Storage Area Network
Storage Area Network
Storage Area Network
I was actually going to write an article about object storage (which is the current
hottest storage option in the cloud). But before going and discussing that part of
the storage arena, I thought its better to discuss the two main storage methods
which co-exists together from a very long time, used by companies internally for
their needs.
The decision of your storage type will depend on many factors like the below
ones.
When you begin your career as a system administrator, you will often hear your
colleagues talking about different storage methods like SAN, NAS, DAS etc. And
without a little bit of digging, you are bound to get confused with different terms
in storage. The confusion arises often because of the similarities between the
different approaches in storage. The only hard and fast rule to stay up to date in
technical terms, is to keep on reading stuffs (especially concepts behind a certain
technology.)
Today we will be discussing two different methods that defines the structure of
storage in your environment. Your choice of the two in your architecture should
only depend on your use case, and type of data that you store.

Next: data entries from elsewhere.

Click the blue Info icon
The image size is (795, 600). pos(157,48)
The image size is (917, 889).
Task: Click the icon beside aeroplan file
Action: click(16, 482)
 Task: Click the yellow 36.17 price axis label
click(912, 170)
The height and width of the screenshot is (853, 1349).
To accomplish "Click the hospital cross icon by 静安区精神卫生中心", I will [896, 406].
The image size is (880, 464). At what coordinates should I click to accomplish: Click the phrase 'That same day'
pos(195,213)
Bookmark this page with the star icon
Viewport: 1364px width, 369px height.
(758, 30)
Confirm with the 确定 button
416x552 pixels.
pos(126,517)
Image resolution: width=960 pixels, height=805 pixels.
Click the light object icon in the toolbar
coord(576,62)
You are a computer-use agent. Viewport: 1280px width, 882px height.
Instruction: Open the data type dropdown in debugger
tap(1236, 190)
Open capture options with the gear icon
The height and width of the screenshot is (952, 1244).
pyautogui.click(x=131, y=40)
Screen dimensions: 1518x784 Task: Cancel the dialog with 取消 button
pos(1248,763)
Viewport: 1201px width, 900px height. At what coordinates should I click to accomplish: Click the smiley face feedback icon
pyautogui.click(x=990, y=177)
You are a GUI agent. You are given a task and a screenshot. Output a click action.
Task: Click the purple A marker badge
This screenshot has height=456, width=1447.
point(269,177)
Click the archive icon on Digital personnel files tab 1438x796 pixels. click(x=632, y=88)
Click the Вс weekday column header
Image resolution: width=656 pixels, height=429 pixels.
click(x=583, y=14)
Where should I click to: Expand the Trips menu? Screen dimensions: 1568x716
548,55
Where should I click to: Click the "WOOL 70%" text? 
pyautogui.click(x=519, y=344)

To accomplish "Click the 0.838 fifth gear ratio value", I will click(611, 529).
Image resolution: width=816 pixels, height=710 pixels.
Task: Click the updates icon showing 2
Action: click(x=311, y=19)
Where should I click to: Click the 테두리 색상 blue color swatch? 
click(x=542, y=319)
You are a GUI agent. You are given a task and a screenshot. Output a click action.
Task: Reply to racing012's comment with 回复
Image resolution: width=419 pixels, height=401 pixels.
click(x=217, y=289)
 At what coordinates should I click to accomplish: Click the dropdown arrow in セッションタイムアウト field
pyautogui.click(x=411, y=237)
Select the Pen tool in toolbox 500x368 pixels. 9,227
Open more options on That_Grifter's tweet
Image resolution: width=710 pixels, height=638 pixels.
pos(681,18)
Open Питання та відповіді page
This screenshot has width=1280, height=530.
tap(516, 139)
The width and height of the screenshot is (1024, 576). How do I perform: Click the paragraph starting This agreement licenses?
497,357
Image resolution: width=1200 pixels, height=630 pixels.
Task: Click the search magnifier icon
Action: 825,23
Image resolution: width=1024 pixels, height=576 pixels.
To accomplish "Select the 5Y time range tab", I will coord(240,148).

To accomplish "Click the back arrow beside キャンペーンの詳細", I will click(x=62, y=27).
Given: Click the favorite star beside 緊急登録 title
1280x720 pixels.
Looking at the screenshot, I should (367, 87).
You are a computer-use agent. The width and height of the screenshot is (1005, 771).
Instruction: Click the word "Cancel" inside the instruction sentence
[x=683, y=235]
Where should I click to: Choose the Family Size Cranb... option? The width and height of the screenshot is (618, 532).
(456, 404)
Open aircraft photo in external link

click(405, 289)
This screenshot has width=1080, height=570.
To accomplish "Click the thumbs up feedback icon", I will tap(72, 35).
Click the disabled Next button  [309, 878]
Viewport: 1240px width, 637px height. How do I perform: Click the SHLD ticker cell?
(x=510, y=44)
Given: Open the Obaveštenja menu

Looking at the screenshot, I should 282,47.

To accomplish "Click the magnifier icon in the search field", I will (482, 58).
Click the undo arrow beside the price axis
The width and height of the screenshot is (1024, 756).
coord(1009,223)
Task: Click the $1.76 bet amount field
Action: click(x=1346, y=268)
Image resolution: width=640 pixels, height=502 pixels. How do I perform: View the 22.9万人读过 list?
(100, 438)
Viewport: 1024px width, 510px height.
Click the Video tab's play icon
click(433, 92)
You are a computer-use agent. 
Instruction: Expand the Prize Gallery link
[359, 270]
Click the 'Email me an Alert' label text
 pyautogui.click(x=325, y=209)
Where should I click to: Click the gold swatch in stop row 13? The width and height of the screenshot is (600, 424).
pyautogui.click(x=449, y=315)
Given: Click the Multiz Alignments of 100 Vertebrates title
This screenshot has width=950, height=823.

By the end of this tutorial, I hope you will have a clear picture about the main two
types of storage methods, and what to select for your need.
The main things that differentiate each of these technologies are mentioned
below.
Let's discuss SAN first and then NAS, and at the end, let's compare each of these
technologies to clear the differences between them.
In such cases(where you need high performance, and fast I/O ) we can use SAN.
SAN is nothing but a high speed network that makes connections between storage
devices and servers.
Traditionally application servers used to have their own storage devices attached
to them. Server's talk to these devices by a protocol known as SCSI(Small
Computer System Interface). SCSI is nothing but a standard used to communicate
between servers and storage devices. All normal hard disks, tape drives etc uses
SCSI. In the beginning the storage needs of a server was fulfilled by a storage
devices that was included inside the server(the server used to talk to those
internal storage device, using SCSI. This is very much similar to how a normal
desktop talks to its internal hard disk.).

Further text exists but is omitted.